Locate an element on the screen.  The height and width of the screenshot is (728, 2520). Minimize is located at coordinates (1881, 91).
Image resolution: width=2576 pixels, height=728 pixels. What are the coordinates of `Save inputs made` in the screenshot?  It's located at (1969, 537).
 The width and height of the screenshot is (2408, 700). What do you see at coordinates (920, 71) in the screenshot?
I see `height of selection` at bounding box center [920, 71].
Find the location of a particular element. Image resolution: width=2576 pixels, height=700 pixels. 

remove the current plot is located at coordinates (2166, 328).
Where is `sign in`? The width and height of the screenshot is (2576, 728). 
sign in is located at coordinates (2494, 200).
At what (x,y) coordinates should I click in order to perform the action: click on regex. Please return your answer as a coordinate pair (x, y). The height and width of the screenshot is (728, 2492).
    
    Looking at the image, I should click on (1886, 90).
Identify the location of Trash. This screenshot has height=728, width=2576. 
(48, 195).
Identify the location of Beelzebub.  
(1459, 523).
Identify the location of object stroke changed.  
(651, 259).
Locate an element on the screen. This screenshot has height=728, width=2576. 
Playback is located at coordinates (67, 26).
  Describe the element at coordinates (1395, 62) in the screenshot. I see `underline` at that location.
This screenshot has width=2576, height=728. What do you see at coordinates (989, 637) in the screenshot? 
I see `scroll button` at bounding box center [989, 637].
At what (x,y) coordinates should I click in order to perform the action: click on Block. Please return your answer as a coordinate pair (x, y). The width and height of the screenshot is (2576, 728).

Goal of the exercise
Copy the part of the material that opens with its very first line and closes with the line containing "center [920, 71].", swapping "pixels" for "px" and leaving everything else untouched.

Finished task
Locate an element on the screen.  The height and width of the screenshot is (728, 2520). Minimize is located at coordinates (1881, 91).
Image resolution: width=2576 px, height=728 px. What are the coordinates of `Save inputs made` in the screenshot?  It's located at (1969, 537).
 The width and height of the screenshot is (2408, 700). What do you see at coordinates (920, 71) in the screenshot?
I see `height of selection` at bounding box center [920, 71].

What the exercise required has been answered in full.